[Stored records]
====

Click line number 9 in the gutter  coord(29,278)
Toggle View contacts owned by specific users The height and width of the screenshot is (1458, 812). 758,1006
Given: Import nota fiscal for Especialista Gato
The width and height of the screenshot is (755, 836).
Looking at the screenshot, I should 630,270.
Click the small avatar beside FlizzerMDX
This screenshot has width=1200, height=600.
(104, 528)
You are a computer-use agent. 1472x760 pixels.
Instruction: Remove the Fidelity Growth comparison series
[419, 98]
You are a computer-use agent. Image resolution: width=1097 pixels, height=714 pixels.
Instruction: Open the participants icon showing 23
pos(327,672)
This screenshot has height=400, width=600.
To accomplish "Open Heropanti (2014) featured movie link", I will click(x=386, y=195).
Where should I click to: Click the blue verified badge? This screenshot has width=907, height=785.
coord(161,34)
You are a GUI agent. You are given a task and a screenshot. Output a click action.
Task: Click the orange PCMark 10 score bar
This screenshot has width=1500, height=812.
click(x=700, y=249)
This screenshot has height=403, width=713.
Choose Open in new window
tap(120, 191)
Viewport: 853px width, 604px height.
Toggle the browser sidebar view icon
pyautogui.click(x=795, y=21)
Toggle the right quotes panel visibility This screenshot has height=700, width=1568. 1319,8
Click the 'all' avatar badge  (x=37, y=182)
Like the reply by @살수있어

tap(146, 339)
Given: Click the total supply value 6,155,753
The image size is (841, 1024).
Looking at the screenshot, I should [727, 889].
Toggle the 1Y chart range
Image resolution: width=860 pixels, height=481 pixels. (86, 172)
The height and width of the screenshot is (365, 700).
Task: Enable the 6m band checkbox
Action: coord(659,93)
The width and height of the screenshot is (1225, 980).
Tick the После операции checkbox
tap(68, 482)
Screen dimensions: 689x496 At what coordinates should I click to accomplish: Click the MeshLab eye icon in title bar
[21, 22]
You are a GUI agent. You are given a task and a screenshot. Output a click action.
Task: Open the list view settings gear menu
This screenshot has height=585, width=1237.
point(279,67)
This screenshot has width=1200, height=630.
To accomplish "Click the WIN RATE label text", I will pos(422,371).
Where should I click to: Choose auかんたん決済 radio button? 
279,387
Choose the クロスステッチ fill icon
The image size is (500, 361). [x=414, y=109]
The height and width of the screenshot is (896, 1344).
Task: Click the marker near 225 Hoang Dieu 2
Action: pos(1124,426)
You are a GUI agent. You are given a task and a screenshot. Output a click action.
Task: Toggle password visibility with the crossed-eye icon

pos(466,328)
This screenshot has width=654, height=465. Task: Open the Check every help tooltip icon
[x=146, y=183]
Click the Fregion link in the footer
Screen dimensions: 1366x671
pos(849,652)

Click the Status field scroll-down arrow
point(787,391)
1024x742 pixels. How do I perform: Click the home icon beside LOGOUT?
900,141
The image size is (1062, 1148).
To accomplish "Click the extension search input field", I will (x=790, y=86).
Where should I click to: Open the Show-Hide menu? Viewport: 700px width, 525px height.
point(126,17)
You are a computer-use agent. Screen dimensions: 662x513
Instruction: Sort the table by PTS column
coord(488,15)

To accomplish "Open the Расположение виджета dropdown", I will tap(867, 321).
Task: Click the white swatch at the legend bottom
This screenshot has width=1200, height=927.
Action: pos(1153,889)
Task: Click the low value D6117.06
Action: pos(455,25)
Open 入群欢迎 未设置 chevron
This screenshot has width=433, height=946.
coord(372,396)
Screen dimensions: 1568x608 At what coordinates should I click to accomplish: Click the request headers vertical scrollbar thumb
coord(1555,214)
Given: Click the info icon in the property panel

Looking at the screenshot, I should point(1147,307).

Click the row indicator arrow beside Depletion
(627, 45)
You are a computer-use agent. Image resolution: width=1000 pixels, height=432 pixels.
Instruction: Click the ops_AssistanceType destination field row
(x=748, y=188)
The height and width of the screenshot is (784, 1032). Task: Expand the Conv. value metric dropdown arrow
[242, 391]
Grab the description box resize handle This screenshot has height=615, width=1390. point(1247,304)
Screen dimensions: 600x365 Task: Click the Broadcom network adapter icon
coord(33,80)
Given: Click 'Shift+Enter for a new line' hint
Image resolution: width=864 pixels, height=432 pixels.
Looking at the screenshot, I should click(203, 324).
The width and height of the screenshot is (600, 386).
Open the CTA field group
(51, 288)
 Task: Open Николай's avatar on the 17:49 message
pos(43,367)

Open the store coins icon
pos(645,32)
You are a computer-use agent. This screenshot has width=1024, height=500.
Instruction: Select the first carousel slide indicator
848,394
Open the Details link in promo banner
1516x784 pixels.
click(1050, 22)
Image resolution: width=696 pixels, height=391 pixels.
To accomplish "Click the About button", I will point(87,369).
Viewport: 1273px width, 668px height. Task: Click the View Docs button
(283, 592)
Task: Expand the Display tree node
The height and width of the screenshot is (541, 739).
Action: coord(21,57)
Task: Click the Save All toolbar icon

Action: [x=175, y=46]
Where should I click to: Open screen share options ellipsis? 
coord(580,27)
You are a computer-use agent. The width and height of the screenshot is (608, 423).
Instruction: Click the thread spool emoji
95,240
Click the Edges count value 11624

====

All records above must be returned exactly as they appear.

Click line number 9 in the gutter  coord(29,278)
Toggle View contacts owned by specific users The height and width of the screenshot is (1458, 812). 758,1006
Given: Import nota fiscal for Especialista Gato
The width and height of the screenshot is (755, 836).
Looking at the screenshot, I should 630,270.
Click the small avatar beside FlizzerMDX
This screenshot has width=1200, height=600.
(104, 528)
You are a computer-use agent. 1472x760 pixels.
Instruction: Remove the Fidelity Growth comparison series
[419, 98]
You are a computer-use agent. Image resolution: width=1097 pixels, height=714 pixels.
Instruction: Open the participants icon showing 23
pos(327,672)
This screenshot has height=400, width=600.
To accomplish "Open Heropanti (2014) featured movie link", I will click(x=386, y=195).
Where should I click to: Click the blue verified badge? This screenshot has width=907, height=785.
coord(161,34)
You are a GUI agent. You are given a task and a screenshot. Output a click action.
Task: Click the orange PCMark 10 score bar
This screenshot has width=1500, height=812.
click(x=700, y=249)
This screenshot has height=403, width=713.
Choose Open in new window
tap(120, 191)
Viewport: 853px width, 604px height.
Toggle the browser sidebar view icon
pyautogui.click(x=795, y=21)
Toggle the right quotes panel visibility This screenshot has height=700, width=1568. 1319,8
Click the 'all' avatar badge  (x=37, y=182)
Like the reply by @살수있어

tap(146, 339)
Given: Click the total supply value 6,155,753
The image size is (841, 1024).
Looking at the screenshot, I should [727, 889].
Toggle the 1Y chart range
Image resolution: width=860 pixels, height=481 pixels. (86, 172)
The height and width of the screenshot is (365, 700).
Task: Enable the 6m band checkbox
Action: coord(659,93)
The width and height of the screenshot is (1225, 980).
Tick the После операции checkbox
tap(68, 482)
Screen dimensions: 689x496 At what coordinates should I click to accomplish: Click the MeshLab eye icon in title bar
[21, 22]
You are a GUI agent. You are given a task and a screenshot. Output a click action.
Task: Open the list view settings gear menu
This screenshot has height=585, width=1237.
point(279,67)
This screenshot has width=1200, height=630.
To accomplish "Click the WIN RATE label text", I will pos(422,371).
Where should I click to: Choose auかんたん決済 radio button? 
279,387
Choose the クロスステッチ fill icon
The image size is (500, 361). [x=414, y=109]
The height and width of the screenshot is (896, 1344).
Task: Click the marker near 225 Hoang Dieu 2
Action: pos(1124,426)
You are a GUI agent. You are given a task and a screenshot. Output a click action.
Task: Toggle password visibility with the crossed-eye icon

pos(466,328)
This screenshot has width=654, height=465. Task: Open the Check every help tooltip icon
[x=146, y=183]
Click the Fregion link in the footer
Screen dimensions: 1366x671
pos(849,652)

Click the Status field scroll-down arrow
point(787,391)
1024x742 pixels. How do I perform: Click the home icon beside LOGOUT?
900,141
The image size is (1062, 1148).
To accomplish "Click the extension search input field", I will (x=790, y=86).
Where should I click to: Open the Show-Hide menu? Viewport: 700px width, 525px height.
point(126,17)
You are a computer-use agent. Screen dimensions: 662x513
Instruction: Sort the table by PTS column
coord(488,15)

To accomplish "Open the Расположение виджета dropdown", I will tap(867, 321).
Task: Click the white swatch at the legend bottom
This screenshot has width=1200, height=927.
Action: pos(1153,889)
Task: Click the low value D6117.06
Action: pos(455,25)
Open 入群欢迎 未设置 chevron
This screenshot has width=433, height=946.
coord(372,396)
Screen dimensions: 1568x608 At what coordinates should I click to accomplish: Click the request headers vertical scrollbar thumb
coord(1555,214)
Given: Click the info icon in the property panel

Looking at the screenshot, I should point(1147,307).

Click the row indicator arrow beside Depletion
(627, 45)
You are a computer-use agent. Image resolution: width=1000 pixels, height=432 pixels.
Instruction: Click the ops_AssistanceType destination field row
(x=748, y=188)
The height and width of the screenshot is (784, 1032). Task: Expand the Conv. value metric dropdown arrow
[242, 391]
Grab the description box resize handle This screenshot has height=615, width=1390. point(1247,304)
Screen dimensions: 600x365 Task: Click the Broadcom network adapter icon
coord(33,80)
Given: Click 'Shift+Enter for a new line' hint
Image resolution: width=864 pixels, height=432 pixels.
Looking at the screenshot, I should click(203, 324).
The width and height of the screenshot is (600, 386).
Open the CTA field group
(51, 288)
 Task: Open Николай's avatar on the 17:49 message
pos(43,367)

Open the store coins icon
pos(645,32)
You are a computer-use agent. This screenshot has width=1024, height=500.
Instruction: Select the first carousel slide indicator
848,394
Open the Details link in promo banner
1516x784 pixels.
click(1050, 22)
Image resolution: width=696 pixels, height=391 pixels.
To accomplish "Click the About button", I will point(87,369).
Viewport: 1273px width, 668px height. Task: Click the View Docs button
(283, 592)
Task: Expand the Display tree node
The height and width of the screenshot is (541, 739).
Action: coord(21,57)
Task: Click the Save All toolbar icon

Action: [x=175, y=46]
Where should I click to: Open screen share options ellipsis? 
coord(580,27)
You are a computer-use agent. The width and height of the screenshot is (608, 423).
Instruction: Click the thread spool emoji
95,240
Click the Edges count value 11624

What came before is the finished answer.